Gunnar Gunnarsson Gunnar10
Titre original: Svartfugl. Écrit en Danois, parution en 1929. Sera traduit en Islandais en 1938 seulement.

Roman noir, donc.
Que de morts, et j'ajoute: que d'innocents morts de mort violente, enfants compris !
Je refuse à tenir le compte exact des cadavres qu'empile Gunnarsson. Et pourtant nous ne sommes pas dans la surenchère de violence et d'hémoglobine, telle qu'elle envahit nos écrans pour la plus grande délectation des populations contemporaines.
Tout, ici, est plus sourd.

Au niveau du genre, je souscris à peine à policier, même s'il y a beaucoup de thrill, et pas mal de suspense, une enquête, un jugement. Plutôt une mise en évidence de la condition humaine, beyond evil and good, au-delà du mal et du bien. Avec de belles pistes de réflexions sur la justice divine mise en vis-à-vis de la justice humaine.
Et, toujours, par petites touches, ces somptueuses descriptions de paysages islandais, de la vie rurale, et cet extraordinaire talent de portraitiste, où l'on retrouve le Gunnarsson de "Vaisseaux" et des "Brins", dans une entreprise romanesque complètement d'un autre ordre, d'un autre genre...

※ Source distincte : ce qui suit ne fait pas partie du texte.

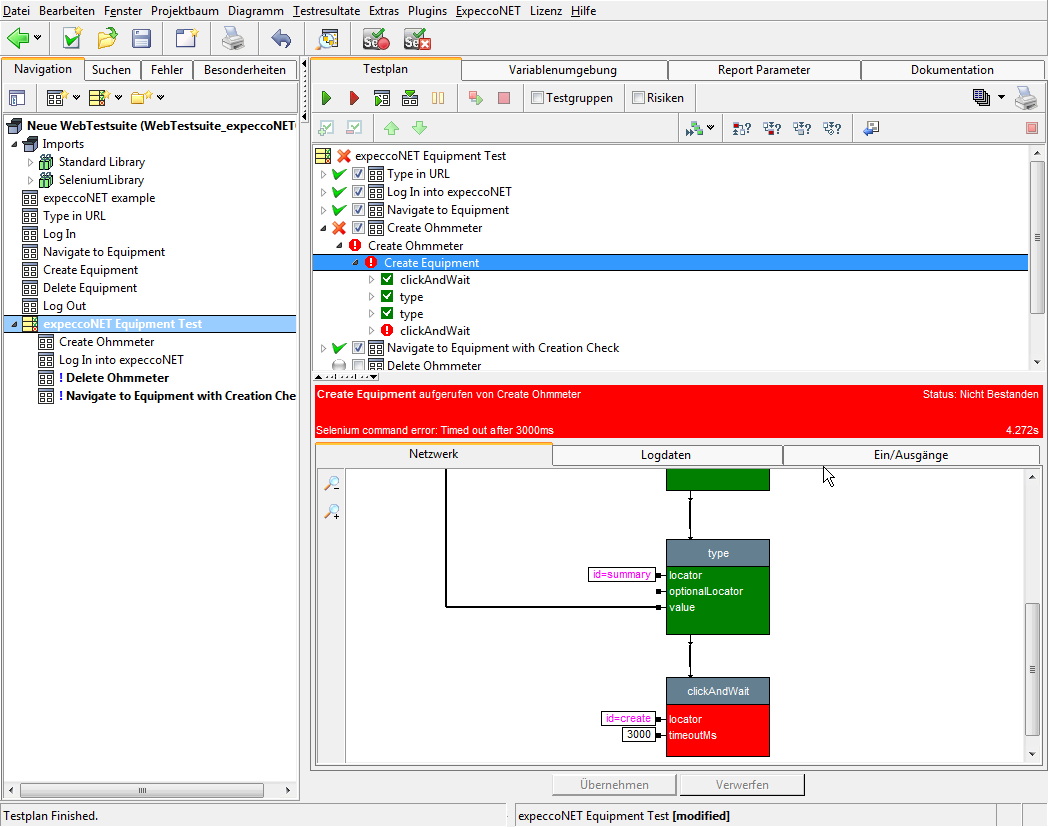Expand the failed clickAndWait step
This screenshot has height=827, width=1048.
pos(372,330)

Pour un policier -si tant est que ce soit un polar- Gunnarsson n'use pas de développements digressifs, destinés, par exemple, à amener le lecteur à considérer certaines pistes comme possible. Même ce qui nous paraît éloigné du sujet finit par se retrouver, porteur de sens, de signification, à un moment donné de l'histoire.

Ainsi, le roman s'ouvre sur un chapelain, futur Pasteur, fraîchement nommé, le héros principal (Eyjolfur), du moins celui par (ou plutôt pour) qui l'histoire est écrite au "je" (voir post de Marko plus haut dans le fil).
Le prêche que vous lisez partiellement dans le post de Marko se rapporte à la mort (péri noyé en mer) du fils d'Amor Jonsson, Hilarius. Le héros épousera sa nièce, l"achètera" selon les termes utilisés par lui-même. Alors qu'elle préférait le propre frère du chapelain, Pall, avec qui elle flirtait, qui vit avec ledit chapelain et est, ni plus ni moins, son employé, son fermier:
Eyjolfur est là par une histoire d'héritage combinée à sa réussite scolaire. Mais sa vocation est sincère:
Chapitre I a écrit:Lorsque, après de longues études, je devins pasteur, ce ne fut pas seulement parce que j'avais émis le vœu de me consacrer à ce vieux sanctuaire qu'un vague parent m'avait laissé en héritage. J'ai voulu servir cette maison de prières, aussi bien par mes paroles que par mes actes.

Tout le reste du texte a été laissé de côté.